It’s Tax Season… again. Learn how the NEW Tax Cuts and Jobs Act Will Affect You

It’s the season we all love again… tax season. In addition, the Tax Cuts and Jobs Act goes into effect this year, and you may have already seen some changes as you prepare your 2018 tax return. While some of these changes are permanent, many are scheduled to sunset at the end of 2025 (reverting to the 2017 tax code). 

Below is an overview of how the new Tax Cuts and Jobs Act—arguably the largest overhaul of the U.S. tax code since the Ronald Reagan era—will affect you.

FIRST, A REMINDER 

***Make sure to upload your tax documents to your eWealth vault (especially your current, 2018 return)! This helps us integrate them into your financial plan and better plan for your future.***

 

Colorado Specific Tax Cut Update

If you claim the standard deduction on your federal taxes and do not itemize, you can take a deduction on your Colorado income tax return for your charitable contributions that exceed $500 for that tax year. This may become more common as many taxpayers will be taking the standard deduction. If you are charitably inclined, don’t miss this tax savings tip! Please speak with your CPA if this could apply to you.

 

Positive Changes

  • Standard deductions nearly double to $24,000 for couples, $12,000 for singles, and $18,000 for household heads.
  • Child tax credit doubles to $2,000 for each dependent under age 17. The income phase-out limit starts at $200,000 for singles and $400,000 for married filing jointly, thus the credit will be available to far more families.
  • The phase-out of itemized deductions for Upper-income individuals has been eliminated under the new law.

☆ ☆ ☆ ☆ ☆

Aim A - Set down verbatim the part of the tax season article that opens with the words containing "If you claim" and closes with "for household heads.".
Aim B - Resume the article on the Tax Cuts and Jobs Act from the point where it stops.

Data extract -
☆ ☆ ☆ ☆ ☆

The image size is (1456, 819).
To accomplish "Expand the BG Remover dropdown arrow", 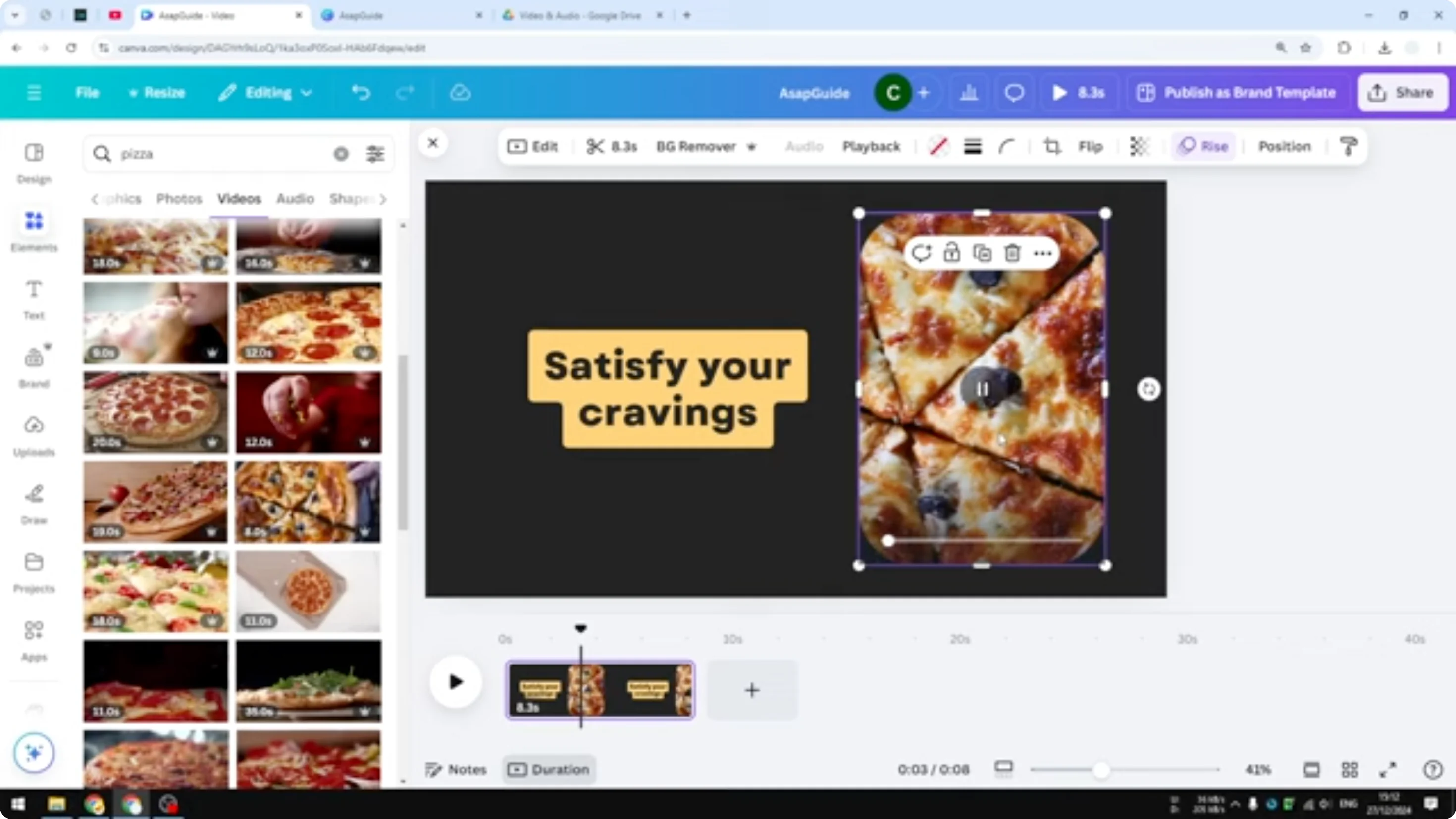I will [x=752, y=147].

☆ ☆ ☆ ☆ ☆

Task result A -
If you claim the standard deduction on your federal taxes and do not itemize, you can take a deduction on your Colorado income tax return for your charitable contributions that exceed $500 for that tax year. This may become more common as many taxpayers will be taking the standard deduction. If you are charitably inclined, don’t miss this tax savings tip! Please speak with your CPA if this could apply to you.

 

Positive Changes

  • Standard deductions nearly double to $24,000 for couples, $12,000 for singles, and $18,000 for household heads.

Task result B -
  • The new law includes a change that allows the use of 529 college savings plan for tuition for elementary and secondary education (up to a $10,000 limit per student per year, tax free). However, the state of Colorado does not consider withdrawals for Elementary and Secondary education to be qualified withdrawals, and will charge the 10% penalty on these distributions. Each state is different, so we recommend you speak to your accountant before making any decisions regarding your 529 distributions.
  • The individual lifetime estate (inheritance) and gift tax exemption doubles to almost $11 million, which means fewer estates will be subject to this tax (at least until 2025).
  • The law keeps seven tax brackets, but with different rates and break points. For example, not only is the top individual rate lowered from 39.6% to 37%, but that rate kicks in at a higher income level. And, note that whatever new bracket you fall into, more of your taxable income will be hit with lower rates than before.
Rate Single Married Filing Jointly Head of Household
10% $0-$9,524 $0-$19,049 $0-$13,599
12% $9,525-$38,699 $19,050-$77,399 $13,600-$51,799
22% $38,700-$82,499 $77,400-$164,999 $51,800-$82,499
24% $82,500-$156,999 $165,000-$314,999 $82,500-$157,499
32% $157,000-$199,999 $315,000-$399,999 $157,500-$199,999
35% $200,000-$499,999 $400,000-$599,999 $200,000-$499,999
37% Over $500,000 $600,000 and up $500,000 and up

 

Negative Changes

  • Home mortgage interest can only be deducted on up to $750,000 on NEW (new mortgage after December 15, 2017) primary and secondary residences (down from $1M previously).* The $1M limit may still apply if you refinance later if certain conditions apply.
  • Residential property taxes and income/sales taxes are limited to deductions up to a $10,000 cap (it was unlimited before).
  • The deduction for interest paid on certain types of home equity line of credit (HELOC) is suspended. If the HELOC was used for original indebtedness or for home improvements, then interest deduction is still allowed.
  • Write offs for all miscellaneous deductions (with a 2% of Adjusted Gross Income (AGI) threshold) were eliminated. Employee business expenses, brokerage fees, and tax prep costs to name a few.
  • Personal exemptions for individual tax filers and their dependents are repealed. 
  • Under the new tax bill, the tax deduction for alimony payments post-2018 is eliminated, and recipients no longer need to treat alimony received as taxable income. 
  • Elimination of the Roth Conversions “Do- Overs” – this mean you cannot change your mind and unwind a Roth conversion via a recharacterization. Previous to the new law, recharacterization was a nice planning strategy. 

 

Business Impacts

  • Business tax rate is reduced to 21% for C-Corporations. S-Corp, LLC’s, and sole proprietors may be eligible for a new 20% qualified business income deduction.
  • There is a new incentive in the form of lower taxes for businesses that repatriate assets from foreign countries back to the USA.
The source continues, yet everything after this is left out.